=== TASK MATERIAL ===
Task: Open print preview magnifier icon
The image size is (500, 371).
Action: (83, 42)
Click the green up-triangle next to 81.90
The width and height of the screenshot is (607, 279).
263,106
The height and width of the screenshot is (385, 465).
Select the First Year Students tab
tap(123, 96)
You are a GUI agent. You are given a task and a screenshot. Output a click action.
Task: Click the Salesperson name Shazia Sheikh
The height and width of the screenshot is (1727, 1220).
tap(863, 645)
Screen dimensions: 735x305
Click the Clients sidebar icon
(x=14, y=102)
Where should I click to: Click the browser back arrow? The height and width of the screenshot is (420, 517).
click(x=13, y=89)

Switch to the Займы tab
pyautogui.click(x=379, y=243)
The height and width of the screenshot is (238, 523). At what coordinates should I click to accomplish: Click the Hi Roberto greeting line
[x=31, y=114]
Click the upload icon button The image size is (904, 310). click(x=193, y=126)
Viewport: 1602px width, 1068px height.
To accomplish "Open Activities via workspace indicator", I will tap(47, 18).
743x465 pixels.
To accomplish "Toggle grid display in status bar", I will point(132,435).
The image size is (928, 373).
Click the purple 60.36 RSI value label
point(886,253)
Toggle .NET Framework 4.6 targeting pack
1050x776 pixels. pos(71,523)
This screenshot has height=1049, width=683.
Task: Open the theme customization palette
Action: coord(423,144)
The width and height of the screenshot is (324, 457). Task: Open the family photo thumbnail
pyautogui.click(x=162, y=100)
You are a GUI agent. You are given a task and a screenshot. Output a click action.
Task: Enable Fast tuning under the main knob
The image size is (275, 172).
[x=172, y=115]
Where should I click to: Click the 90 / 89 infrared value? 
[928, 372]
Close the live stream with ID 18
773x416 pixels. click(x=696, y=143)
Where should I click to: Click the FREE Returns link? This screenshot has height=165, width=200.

=== YOUR GOAL ===
Which lines above contain the word "will"? Copy each of them.

=== ANSWER TO THIS TASK ===
To accomplish "Open Activities via workspace indicator", I will tap(47, 18).
To accomplish "Toggle grid display in status bar", I will point(132,435).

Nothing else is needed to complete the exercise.